JP5.02 system shutdown NVGPU error

Hi,

Based on JP5.02, when system shutdown, it will report error message as follows:

Ubuntu 20.04.4 LTS test-desktop ttyTCU0

test-desktop login: [ 46.536227] Trying to unregister non-registered hwtime source
[ 49.779699] nvgpu: 17000000.gv11b nvgpu_timeout_expired_msg_cpu:94 [ERR] Timeout detected @ gp10b_gr_init_wait_empty+0x168/0x2a0 [nvgpu]
[ 49.780110] nvgpu: 17000000.gv11b gp10b_gr_init_wait_empty:99 [ERR] timeout, ctxsw busy : 0, gr busy : 1, badf1301, badf1301, badf1301, badf1301
[ 49.780653] nvgpu: 17000000.gv11b nvgpu_quiesce:1298 [ERR] failed to prepare for poweroff, err=-11
[ 49.781015] arm-smmu 12000000.iommu: disabling translation
[ 49.781364] arm-smmu 10000000.iommu: disabling translation
[ 49.811239] migrate_one_irq: 8 callbacks suppressed
[ 49.811245] IRQ282: set affinity failed(-22).
[ 49.811473] IRQ283: set affinity failed(-22).
[ 49.811574] IRQ284: set affinity failed(-22).
[ 49.811675] IRQ285: set affinity failed(-22).
[ 49.811792] IRQ286: set affinity failed(-22).
[ 49.811897] IRQ287: set affinity failed(-22).
[ 49.812012] IRQ288: set affinity failed(-22).
[ 49.812112] IRQ289: set affinity failed(-22).
[ 49.813186] CPU1: shutdown
[ 49.831163] IRQ282: set affinity failed(-22).
[ 49.831308] IRQ283: set affinity failed(-22).
[ 49.831831] CPU2: shutdown
[ 49.851107] CPU3: shutdown
[ 49.853795] reboot: Power down
▒▒Shutdown state requested 0
Shutting down system …

Please help to check what’s wrong with NVGPU error?

Any application running on device>
Is it devkit or with custom carrier board?

Does this have any fatal behaior?

It’s on our custome carrier board.
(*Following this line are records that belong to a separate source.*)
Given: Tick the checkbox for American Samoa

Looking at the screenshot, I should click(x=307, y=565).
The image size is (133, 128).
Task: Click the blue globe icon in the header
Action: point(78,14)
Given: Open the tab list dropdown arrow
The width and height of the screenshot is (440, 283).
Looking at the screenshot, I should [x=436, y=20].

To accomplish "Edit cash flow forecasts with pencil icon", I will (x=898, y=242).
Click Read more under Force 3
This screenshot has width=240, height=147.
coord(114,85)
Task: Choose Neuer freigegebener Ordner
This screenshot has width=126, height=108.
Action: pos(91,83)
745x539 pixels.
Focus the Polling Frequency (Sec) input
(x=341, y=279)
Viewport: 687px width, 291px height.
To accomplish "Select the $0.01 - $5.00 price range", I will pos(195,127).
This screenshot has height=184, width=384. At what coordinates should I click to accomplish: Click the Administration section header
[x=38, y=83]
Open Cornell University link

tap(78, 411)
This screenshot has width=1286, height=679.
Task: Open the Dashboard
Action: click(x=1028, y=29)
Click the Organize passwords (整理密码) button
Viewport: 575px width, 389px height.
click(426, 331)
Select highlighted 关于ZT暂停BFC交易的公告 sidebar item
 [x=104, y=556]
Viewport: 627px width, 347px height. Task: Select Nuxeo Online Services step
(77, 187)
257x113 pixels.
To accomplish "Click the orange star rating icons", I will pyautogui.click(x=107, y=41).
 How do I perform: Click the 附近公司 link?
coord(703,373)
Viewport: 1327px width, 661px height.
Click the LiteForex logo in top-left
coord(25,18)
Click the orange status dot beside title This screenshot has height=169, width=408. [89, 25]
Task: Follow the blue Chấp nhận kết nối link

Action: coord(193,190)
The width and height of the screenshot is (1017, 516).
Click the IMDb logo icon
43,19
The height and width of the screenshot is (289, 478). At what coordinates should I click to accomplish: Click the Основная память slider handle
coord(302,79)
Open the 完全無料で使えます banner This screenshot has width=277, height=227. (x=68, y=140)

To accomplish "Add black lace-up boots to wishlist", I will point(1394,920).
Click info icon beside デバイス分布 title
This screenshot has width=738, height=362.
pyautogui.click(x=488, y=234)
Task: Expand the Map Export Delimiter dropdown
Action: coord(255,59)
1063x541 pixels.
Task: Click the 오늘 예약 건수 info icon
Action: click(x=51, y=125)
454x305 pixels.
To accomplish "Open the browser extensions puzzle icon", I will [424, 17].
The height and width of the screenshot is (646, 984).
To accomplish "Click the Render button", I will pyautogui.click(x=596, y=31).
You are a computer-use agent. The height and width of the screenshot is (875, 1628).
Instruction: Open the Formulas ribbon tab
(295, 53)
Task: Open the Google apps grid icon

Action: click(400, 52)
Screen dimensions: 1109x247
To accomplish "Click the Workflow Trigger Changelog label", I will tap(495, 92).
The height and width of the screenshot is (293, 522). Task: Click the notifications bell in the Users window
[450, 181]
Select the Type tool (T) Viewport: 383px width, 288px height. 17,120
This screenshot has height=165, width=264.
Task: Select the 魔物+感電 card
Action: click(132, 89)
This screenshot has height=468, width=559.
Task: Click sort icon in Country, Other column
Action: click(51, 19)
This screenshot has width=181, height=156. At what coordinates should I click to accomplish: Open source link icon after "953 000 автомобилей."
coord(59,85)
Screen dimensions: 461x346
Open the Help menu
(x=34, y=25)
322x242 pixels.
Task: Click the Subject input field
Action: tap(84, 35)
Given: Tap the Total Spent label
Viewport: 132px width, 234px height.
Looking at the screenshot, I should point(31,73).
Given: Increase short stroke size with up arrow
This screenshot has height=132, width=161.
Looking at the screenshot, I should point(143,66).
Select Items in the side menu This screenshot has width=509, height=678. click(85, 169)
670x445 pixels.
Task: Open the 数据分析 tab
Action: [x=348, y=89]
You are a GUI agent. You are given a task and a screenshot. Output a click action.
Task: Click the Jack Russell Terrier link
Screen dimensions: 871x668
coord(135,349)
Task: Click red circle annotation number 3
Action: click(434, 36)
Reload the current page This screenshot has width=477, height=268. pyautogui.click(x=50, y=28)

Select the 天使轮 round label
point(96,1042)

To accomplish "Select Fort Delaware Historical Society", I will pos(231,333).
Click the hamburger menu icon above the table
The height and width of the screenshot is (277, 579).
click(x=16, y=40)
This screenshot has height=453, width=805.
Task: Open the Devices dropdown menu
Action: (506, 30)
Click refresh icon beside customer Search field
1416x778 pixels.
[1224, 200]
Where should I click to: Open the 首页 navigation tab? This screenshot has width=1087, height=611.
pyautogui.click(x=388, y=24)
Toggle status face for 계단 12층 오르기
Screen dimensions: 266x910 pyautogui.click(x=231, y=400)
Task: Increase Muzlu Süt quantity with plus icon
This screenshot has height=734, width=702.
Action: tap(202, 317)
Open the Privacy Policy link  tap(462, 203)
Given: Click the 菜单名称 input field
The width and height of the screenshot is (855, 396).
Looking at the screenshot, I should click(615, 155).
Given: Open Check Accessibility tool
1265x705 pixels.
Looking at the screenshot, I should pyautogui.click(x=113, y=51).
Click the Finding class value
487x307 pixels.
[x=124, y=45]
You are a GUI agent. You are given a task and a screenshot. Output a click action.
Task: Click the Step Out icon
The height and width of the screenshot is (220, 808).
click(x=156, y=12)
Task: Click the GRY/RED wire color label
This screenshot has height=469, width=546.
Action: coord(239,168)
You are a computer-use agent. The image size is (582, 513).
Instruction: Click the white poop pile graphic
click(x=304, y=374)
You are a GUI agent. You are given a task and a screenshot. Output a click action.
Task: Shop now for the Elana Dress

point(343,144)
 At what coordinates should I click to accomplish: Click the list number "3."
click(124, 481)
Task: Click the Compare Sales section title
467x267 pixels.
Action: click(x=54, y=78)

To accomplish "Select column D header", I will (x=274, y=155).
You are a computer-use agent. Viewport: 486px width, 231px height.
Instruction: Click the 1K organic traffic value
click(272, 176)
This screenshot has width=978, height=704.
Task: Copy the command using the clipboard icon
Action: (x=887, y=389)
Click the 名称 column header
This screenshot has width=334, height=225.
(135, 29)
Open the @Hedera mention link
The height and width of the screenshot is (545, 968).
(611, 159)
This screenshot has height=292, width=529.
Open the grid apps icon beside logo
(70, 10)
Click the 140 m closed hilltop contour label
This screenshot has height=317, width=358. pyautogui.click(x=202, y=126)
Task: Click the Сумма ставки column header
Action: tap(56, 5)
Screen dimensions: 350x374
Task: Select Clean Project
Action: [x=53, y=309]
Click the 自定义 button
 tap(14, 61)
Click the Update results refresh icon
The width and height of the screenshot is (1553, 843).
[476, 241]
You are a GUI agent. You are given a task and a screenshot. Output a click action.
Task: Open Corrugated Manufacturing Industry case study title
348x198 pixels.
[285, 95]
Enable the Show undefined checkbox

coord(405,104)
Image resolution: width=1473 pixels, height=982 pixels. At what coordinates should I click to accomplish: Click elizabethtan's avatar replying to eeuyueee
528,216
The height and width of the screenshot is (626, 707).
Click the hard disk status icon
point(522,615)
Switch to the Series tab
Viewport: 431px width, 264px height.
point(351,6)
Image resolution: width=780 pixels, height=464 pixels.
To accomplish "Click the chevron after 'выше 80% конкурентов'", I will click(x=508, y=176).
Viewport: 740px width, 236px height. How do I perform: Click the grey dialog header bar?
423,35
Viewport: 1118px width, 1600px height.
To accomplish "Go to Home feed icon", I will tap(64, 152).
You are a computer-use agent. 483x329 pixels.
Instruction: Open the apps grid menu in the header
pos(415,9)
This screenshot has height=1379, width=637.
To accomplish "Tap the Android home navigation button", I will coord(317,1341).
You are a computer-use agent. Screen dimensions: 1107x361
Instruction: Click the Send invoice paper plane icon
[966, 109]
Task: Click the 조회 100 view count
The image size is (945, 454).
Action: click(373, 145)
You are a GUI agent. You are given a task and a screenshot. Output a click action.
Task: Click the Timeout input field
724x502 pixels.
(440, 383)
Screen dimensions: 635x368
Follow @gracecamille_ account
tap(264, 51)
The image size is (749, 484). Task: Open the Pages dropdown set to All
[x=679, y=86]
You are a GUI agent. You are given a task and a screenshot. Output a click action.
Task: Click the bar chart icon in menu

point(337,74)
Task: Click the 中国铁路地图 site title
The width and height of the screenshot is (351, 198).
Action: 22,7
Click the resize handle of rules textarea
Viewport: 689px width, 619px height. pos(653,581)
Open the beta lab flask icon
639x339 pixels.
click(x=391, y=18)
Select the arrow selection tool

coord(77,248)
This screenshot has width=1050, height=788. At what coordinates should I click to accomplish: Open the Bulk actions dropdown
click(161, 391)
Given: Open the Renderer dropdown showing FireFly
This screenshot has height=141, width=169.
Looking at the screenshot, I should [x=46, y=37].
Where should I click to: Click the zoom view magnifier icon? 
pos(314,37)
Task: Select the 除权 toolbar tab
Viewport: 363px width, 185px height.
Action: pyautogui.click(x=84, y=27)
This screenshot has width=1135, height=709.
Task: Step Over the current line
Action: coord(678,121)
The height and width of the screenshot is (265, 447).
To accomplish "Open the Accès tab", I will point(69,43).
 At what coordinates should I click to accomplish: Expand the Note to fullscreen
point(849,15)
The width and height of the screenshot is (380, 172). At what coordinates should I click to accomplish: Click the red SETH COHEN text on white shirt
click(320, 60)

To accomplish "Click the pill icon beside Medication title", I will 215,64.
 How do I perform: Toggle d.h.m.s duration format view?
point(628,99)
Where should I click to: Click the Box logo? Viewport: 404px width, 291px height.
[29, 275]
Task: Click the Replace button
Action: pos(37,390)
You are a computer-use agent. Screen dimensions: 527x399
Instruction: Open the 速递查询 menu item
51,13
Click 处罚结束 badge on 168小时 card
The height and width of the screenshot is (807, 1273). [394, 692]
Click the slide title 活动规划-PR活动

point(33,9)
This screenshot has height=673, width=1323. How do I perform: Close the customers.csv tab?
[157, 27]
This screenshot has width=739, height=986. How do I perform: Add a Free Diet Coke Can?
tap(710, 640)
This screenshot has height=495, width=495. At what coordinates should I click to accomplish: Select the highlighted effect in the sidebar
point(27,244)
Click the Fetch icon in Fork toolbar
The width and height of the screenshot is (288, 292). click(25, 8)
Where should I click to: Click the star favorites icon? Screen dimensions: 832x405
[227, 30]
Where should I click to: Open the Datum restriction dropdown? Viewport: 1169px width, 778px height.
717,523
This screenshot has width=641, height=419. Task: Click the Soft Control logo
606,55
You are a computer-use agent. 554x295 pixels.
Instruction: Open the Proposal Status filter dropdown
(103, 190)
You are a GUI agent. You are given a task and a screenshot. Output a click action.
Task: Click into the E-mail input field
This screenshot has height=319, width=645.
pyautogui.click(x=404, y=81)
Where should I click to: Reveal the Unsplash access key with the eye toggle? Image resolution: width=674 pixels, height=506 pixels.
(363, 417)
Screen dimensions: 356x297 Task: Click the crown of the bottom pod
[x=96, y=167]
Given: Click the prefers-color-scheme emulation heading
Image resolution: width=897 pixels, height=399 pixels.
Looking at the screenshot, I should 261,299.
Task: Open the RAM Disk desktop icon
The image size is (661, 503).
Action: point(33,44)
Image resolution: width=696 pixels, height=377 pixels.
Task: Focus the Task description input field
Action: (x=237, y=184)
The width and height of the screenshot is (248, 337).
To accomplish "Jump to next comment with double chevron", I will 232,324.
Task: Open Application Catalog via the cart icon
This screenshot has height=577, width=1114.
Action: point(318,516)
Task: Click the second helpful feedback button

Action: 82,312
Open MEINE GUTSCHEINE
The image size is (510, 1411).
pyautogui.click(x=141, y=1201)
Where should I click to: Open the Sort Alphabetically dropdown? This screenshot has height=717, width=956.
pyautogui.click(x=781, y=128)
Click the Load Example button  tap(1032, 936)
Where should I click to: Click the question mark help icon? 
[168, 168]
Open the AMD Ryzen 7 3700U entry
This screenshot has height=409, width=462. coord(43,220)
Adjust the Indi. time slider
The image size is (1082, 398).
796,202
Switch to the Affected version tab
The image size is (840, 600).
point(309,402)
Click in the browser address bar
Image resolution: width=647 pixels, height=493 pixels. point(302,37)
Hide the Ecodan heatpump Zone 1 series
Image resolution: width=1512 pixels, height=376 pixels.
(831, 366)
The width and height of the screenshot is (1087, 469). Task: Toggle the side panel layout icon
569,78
I will try it on devkit.

Hi Wayne

There’s no fatal error, and system shutdown is workable. only serial port output NVGPU error message during this period.

Hi Kayccc,

I have tried it on devkit, such error message can also be found.

Follows messages as on Jetson Xavier NX devkit.
[ 403.439766] Trying to unregister non-registered hwtime source
[ 407.553809] nvgpu: 17000000.gv11b nvgpu_timeout_expired_msg_cpu:94 [ERR] Timeout detected @ gp10b_gr_init_wait_empty+0x168/0x2a0 [nvgpu]
[ 407.554221] nvgpu: 17000000.gv11b gp10b_gr_init_wait_empty:99 [ERR] timeout, ctxsw busy : 0, gr busy : 1, badf1301, badf1301, badf1301, badf1301
[ 407.554761] nvgpu: 17000000.gv11b nvgpu_quiesce:1298 [ERR] failed to prepare for poweroff, err=-11
[ 407.555078] arm-smmu 12000000.iommu: disabling translation
[ 407.555428] arm-smmu 10000000.iommu: disabling translation
[ 407.586504] CPU1: shutdown
[ 407.606387] CPU2: shutdown
[ 407.626338] CPU3: shutdown
[ 407.630074] reboot: Power down
▒▒▒▒Shutdown state requested 0
Shutting down system …

I am curious if you’ve installed any realtime app or extension or patch? Or if you’ve manually set any kind of IRQ affinity?

Hi Linuxdev

No, there’s no realtime patched for current kernel. such IRQ numbers is from PCI-MSI, by /proc/interrupts, it shows as IRQ is related to customized board ethernet cards. Why you think it’s related to realtime patch? Thanks.

Statistically, if someone is working with affinity, I’d say they’re likely trying to reduce latency. I didn’t know, it just brought up the possibility. The original log shows several of these:

[ 49.811245] IRQ282: set affinity failed(-22).

It does make me curious about whether the attempt to set affinity is “standard” for the driver, or if it was something specific to the Jetson? Partially I ask this because much of the hardware on a Jetson is only able to direct a hardware interrupt to the first CPU; many hardware devices (this does not apply to software drivers), if told to use a CPU other than the first CPU, will migrate back to the first CPU when they can’t reach the other CPU. Setting affinity of such a device to a non-first-CPU might either be ignored or else result in some unknown error in the kernel. Don’t know, but I do wonder about whether the affinity is trying to use an unavailable core.